ISLAMABAD, May 7: With fuel stocks at power houses down to a critical two-day requirement, the country’s largest fuel supplier —Pakistan State Oil — has faced a total of nine defaults on international payments because of serious financial crunch.
An official said that diesel consumption dropped by over 7 per cent in the last two months, suggesting a slowing down in overall economic activities, except for agriculture sector even though a bumper wheat crop was expected this season.A senior official said a furnace oil shipment due on May 5 was cancelled at the last moment because no bank was ready to open LC (letter of credit).
Another ship-load of furnace oil has been ordered to arrive on May 9 following disbursement of Rs10 billion by the federal government on the directives of the caretaker prime minister to ensure smooth supply on the three days around election-day.
“Even though oil and gas sector receivables against power sector have gone beyond Rs435bn, we are under strict instructions to ensure smooth fuel supplies for elections,” said a senior petroleum ministry official.
“The PSO has technically defaulted on international payments for nine times since August 2012,” he said, adding the bigger challenge is that a future default could lead to serious complications for the country because PSO handles more than 65pc of Pakistan’s fuel requirements. As a result, PSO has been forced to increase fuel supply to the power system to 20,000 tonnes per day from previous supply of 16,000 tonnes per day until Sunday.
The power sector owed Rs135bn to the PSO and another Rs300bn to the natural gas companies as of Tuesday, an official said.The latest Rs10bn disbursements to PSO were overdue at the start of April after which fuel supplies worth Rs10bn had been provided to the power sector.
While discussing poor recoveries from the power sector, a recent meeting was informed that system losses at Sukkur and Hyderabad Electric Power Companies had gone beyond 39 and 32pc, respectively, and nobody could question their chief executives because of their close relationship with former ministers of the PPP government.
As of May 7, PSO’s total fuel stocks stood at 10 days of requirement that was expected to slightly improve when a fresh shipment arrived on May 9.
However, all the power stations have an average of two-day of fuel stocks.
He said the PSO had refused to continue with fuel supplies because of non-payments but was prevailed upon to take another brunt in the national interest to ensure smooth supplies for elections.
When contacted, PSO’s spokesperson Maryam Shah said a furnace oil shipment of 70,000 tonnes was due on May 9 that would be sufficient to meet country’s power requirement for election period.

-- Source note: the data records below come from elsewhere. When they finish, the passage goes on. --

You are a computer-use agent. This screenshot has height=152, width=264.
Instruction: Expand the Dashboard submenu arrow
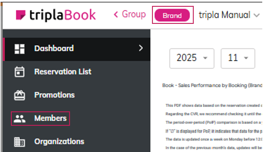pyautogui.click(x=141, y=48)
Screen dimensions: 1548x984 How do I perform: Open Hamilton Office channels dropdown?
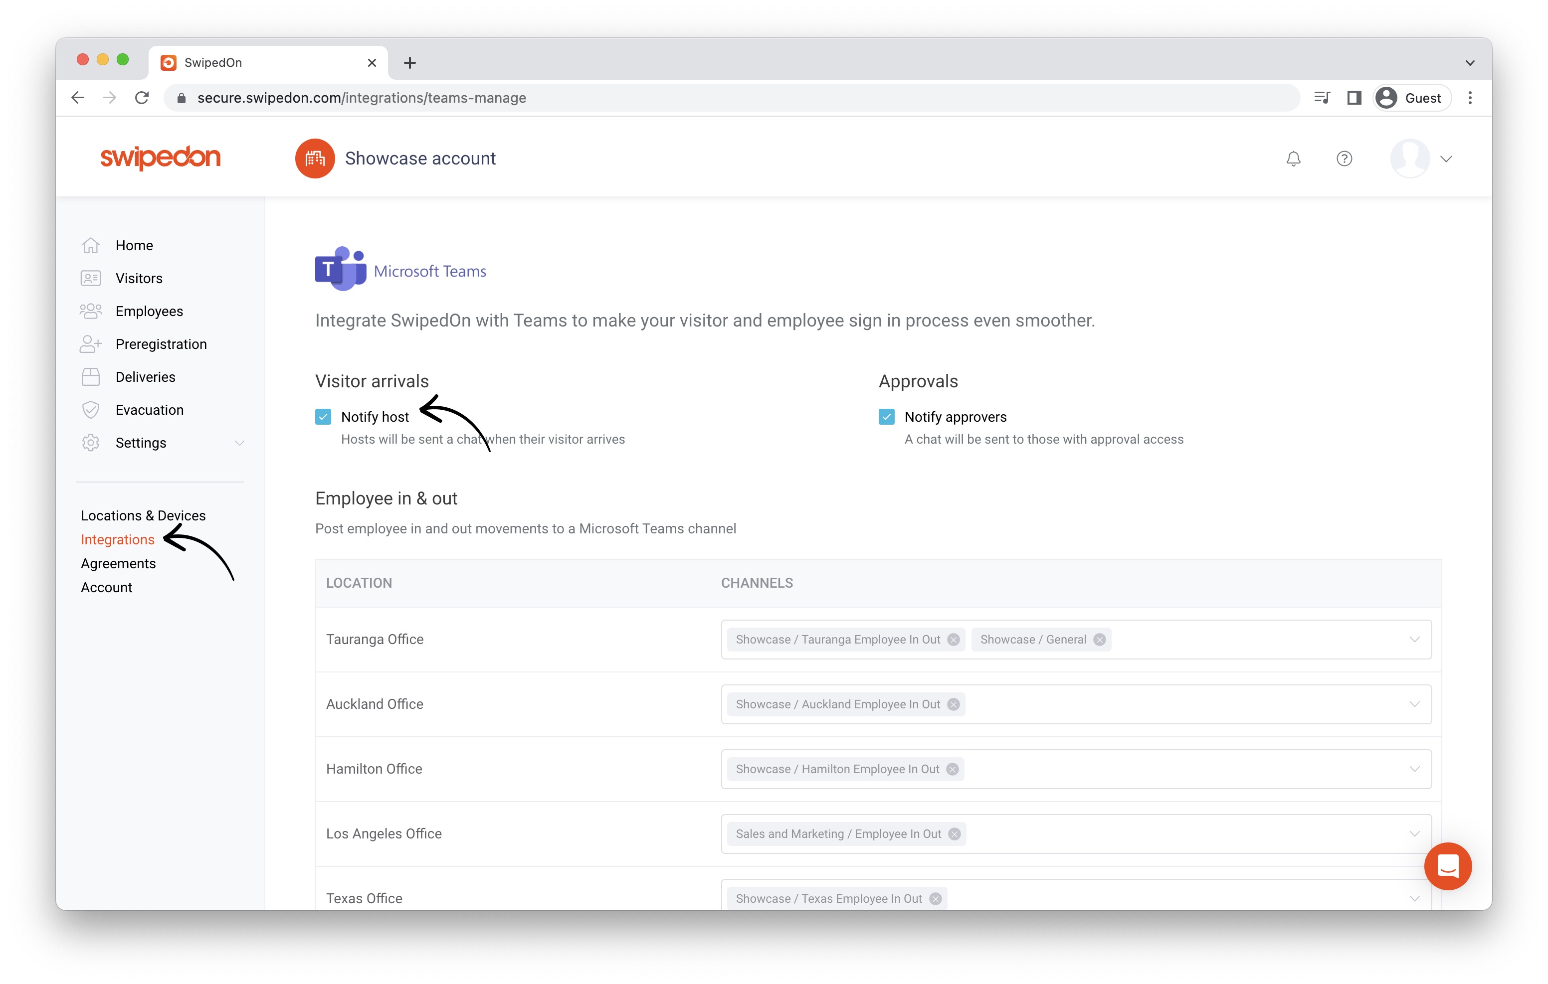coord(1414,769)
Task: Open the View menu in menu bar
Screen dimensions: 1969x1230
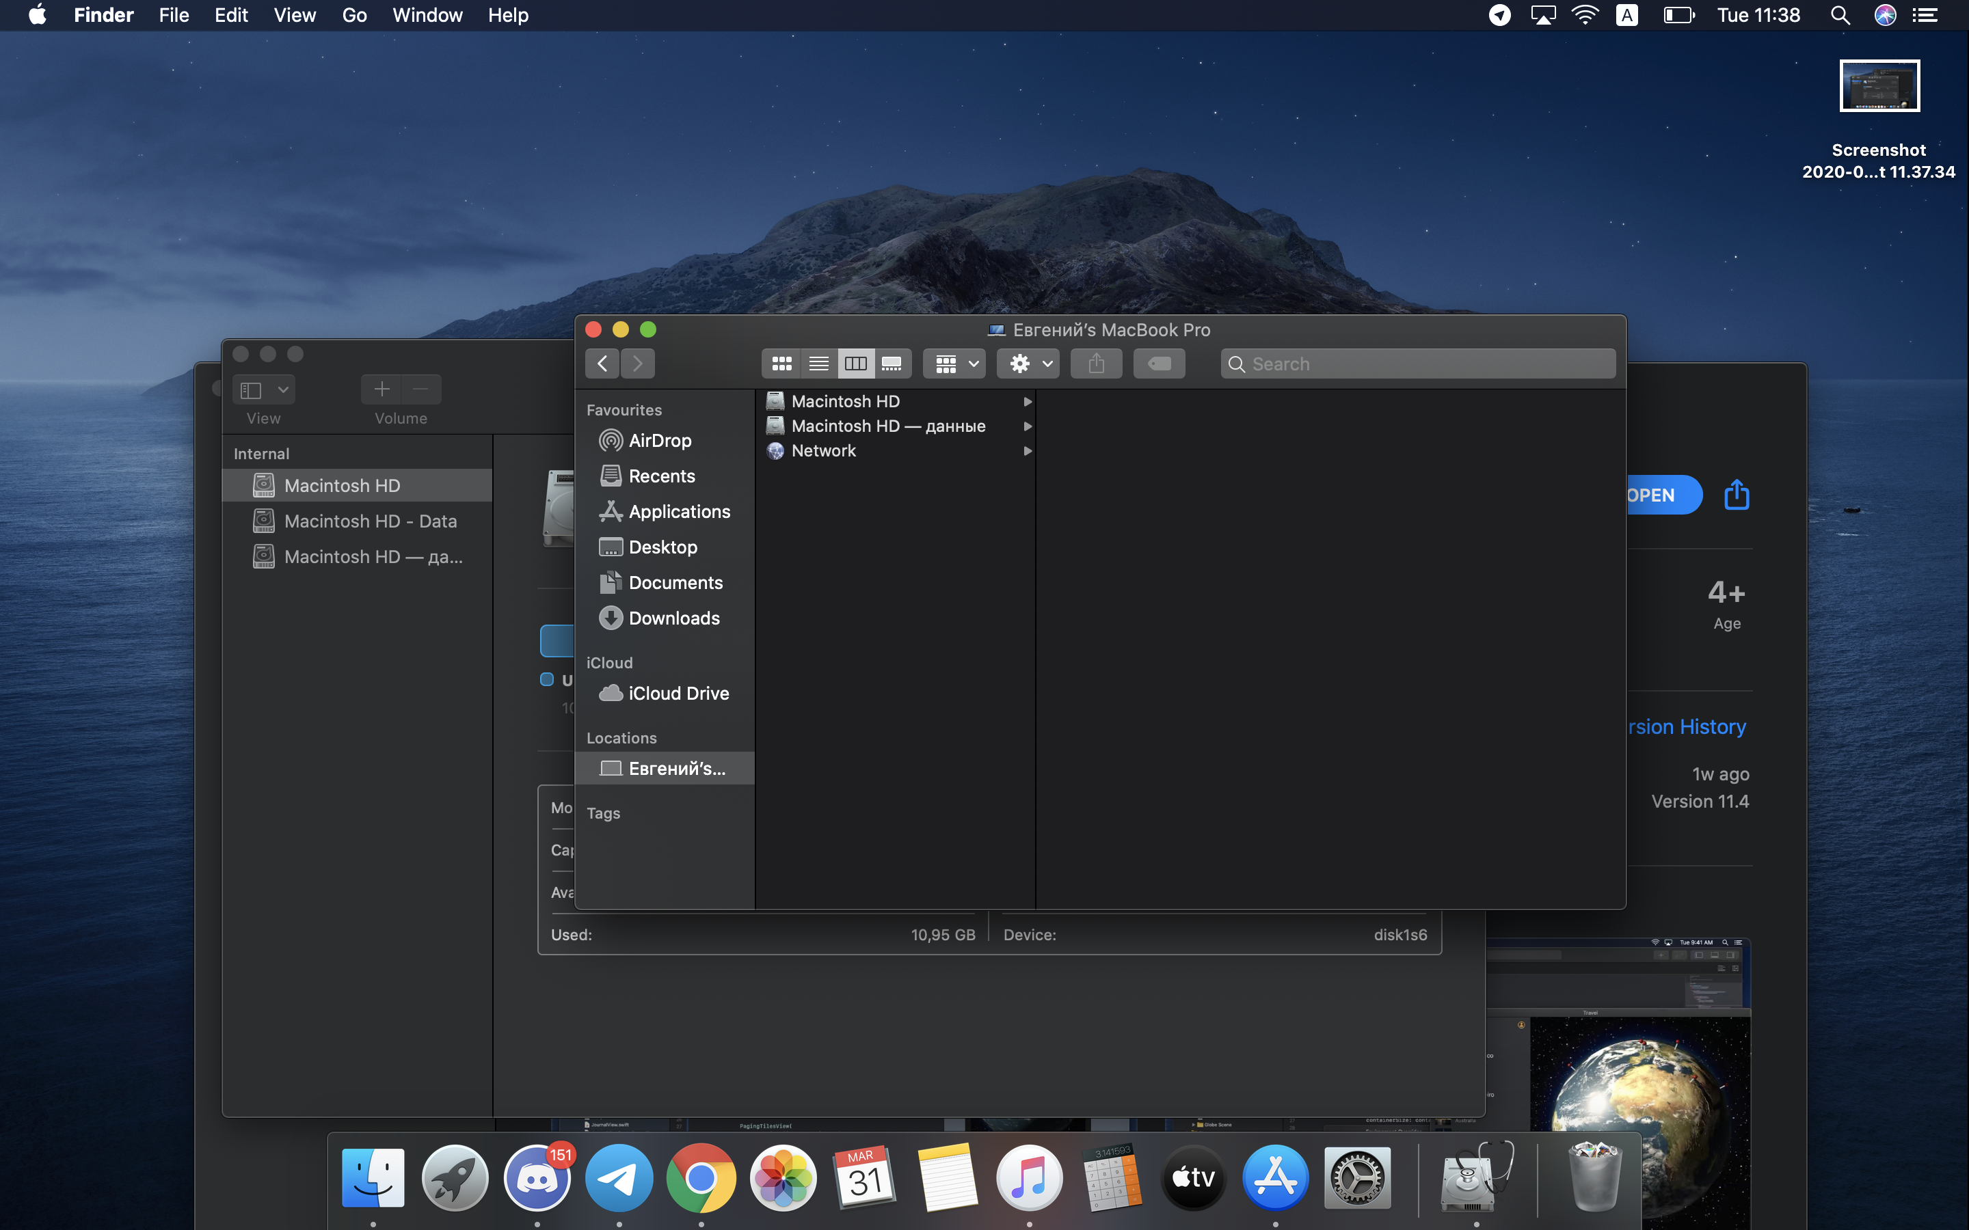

She said the company also had sufficient stocks of diesel and petrol for retail sales to meet market demand for 15 and 10 days requirement.
She said the PSO’s total receivables had gone beyond Rs149.7bn on May 7, including Rs139.5bn against power sector.
As a consequence, PSO’s payables to international supplies have exceeded Rs83bn and another Rs29bn to domestic refineries.
Responding to a question on oil cargo cancellation, she said “no cargo has been cancelled by PSO so far. However, due to letter of credit confirmation issue, one of the cargo of furnace oil which was due on May 5 has been delayed.”
Regarding international defaults, she confirmed defaults but added: “we would clarify that it were due to technical issues in letters of credit that have resulted in delayed payments to international suppliers approximately nine times since August 2012.These issues arise due to non-payments of power sector.”
Despite financial constraints, PSO has always worked hard to meet the energy needs of the country. However, payments from our customers, especially power entities are required in a streamlined manner so that we may sustain the supply chain and continue imports, she concluded.